What do we leave behind? This a very personal question. One that each and every one of us asks. Heritage is part of our life and in one way or another we devote much time to building a heritage for the future. As a country, Germany is doing the same. Fostered by UNESCO, there are numerous world heritages located in between the North Sea and the Alps that the country is preserving for future generations. How and why? Let us find out.
No doubt, this story has to start with the organisation that supports the preservation of buildings and sites all over the world the most, the United Nations Educational, Scientific and Cultural Organisation (UNESCO). Originally founded amidst the Second World War, UNESCO is concerned with promoting what its name stands for. Naturally, certain edifices are part of a cultural identity and in that regard also part of learning about a particular culture. Henceforth, the title UNESCO world heritage is aimed at highlighting this educational and cultural significance and protecting it from whatever harm may come.
Luebeck. Photo © Luebeck und Travenmuende Tourist Service
First introduced in 1972, the Convention on the Protection of the World Cultural and Natural Heritage has been ratified by 190 states. All of those states were and are able to propose sites for the title, and in 1978 a first list of world heritages that met the requirements was published. The initial list comprised 13 sites from all over the world and among those was also a first German world heritage, namely the cathedral of Aachen. Since June 2014, this list amounts to 1,007 monuments in 161 countries.

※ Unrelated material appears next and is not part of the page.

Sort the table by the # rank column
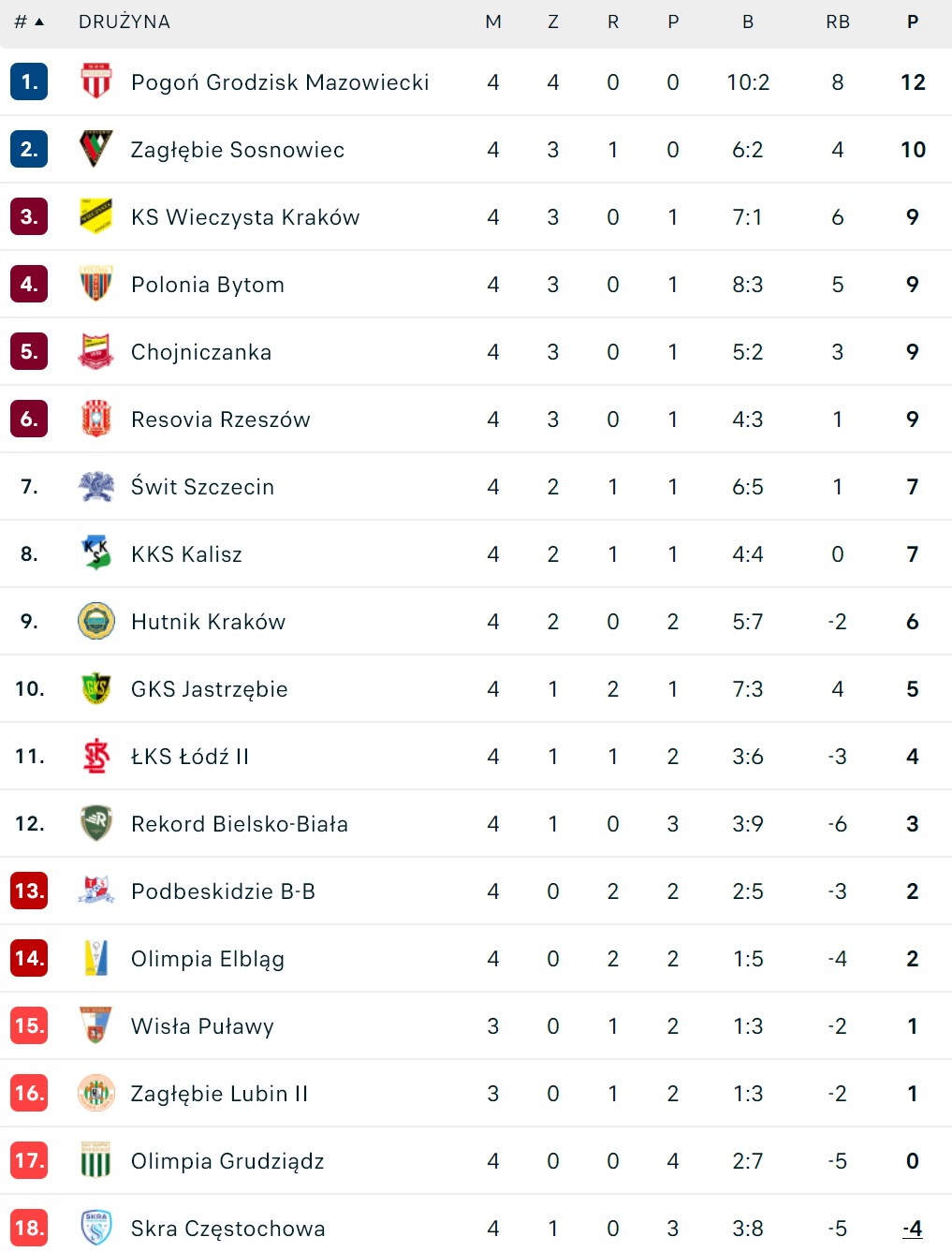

How to become a world heritage
As mentioned before, the process of receiving the title ‘world heritage’ begins by suggesting a specific location or monument to the World Heritage Committee. Once a year, the committee comes together and reviews the received proposals. Furthermore, the committee also looks at sites, that already hold the title to discuss its respective condition.
Historic centre of Regensburg from above. © Stadt Regensburg
In order for a proposal to be accepted, specific criteria must be met. Generally, the committee needs to assert the site an outstanding historical, scientific and cultural importance. More specifically, criteria like singularity, authenticity and integrity are combined with at least one of ten UNESCO criteria to make the final decision. Those UNESCO criteria are very exact and are aimed at further classifying the sites in relation to other proposals.
World heritages in Germany
In total, 61 locations in Germany have the status of an UNESCO world heritage. Almost every year since the beginning, a new site or even multiple locations have been awarded. Of course, over time various cathedrals have made the list, but there are also numerous castles and further cultural sites, which do not fit into such a predominant category. Even whole cities, such as the Hanseatic City of Luebeck and historic city districts have received the honours.
Fort at the Upper German-Raetian Limes. © Verein Deutsche Limes Strasse
One particularly interesting string of recipients highlights ancient German history from the times of the Roman Empire. Just by heading out to the ancient Roman UNESCO world heritages, which will take you from Trier, one of the oldest German cities, to all over the country, one is able to follow the frontiers of the ancient landscape by visiting the 550-kilometre-long Upper Germanic-Rhaetian Limes. Featuring plenty of Roman forts, travelling along its lines will transport you back in time and allow for a tangible historic experience. You can discover extensive background information on the Limes Road with our special feature on the forthcoming pages.
Appreciation and preservation
In the end, dealing with UNESCO world heritages is not only concerned with our own heritage. Through its continual efforts, the organisation is also raising our attention towards our common past. Visiting the sites and looking into their unique value helps us appreciate both history and our place in it and in that way lends inspiration and perspective for our present.
Essen. Photo © Entwicklungsgesellschaft Zollverein
This is why the UNESCO world heritage title will always be important. Preserving and promoting the sites, both in Germany and all over the world, is a valuable contribution to cultural and historical learning. In fact, it contributes to all aspects that the UNESCO embodies. Losing them would mean losing part of our identity as people, which is something we cannot risk.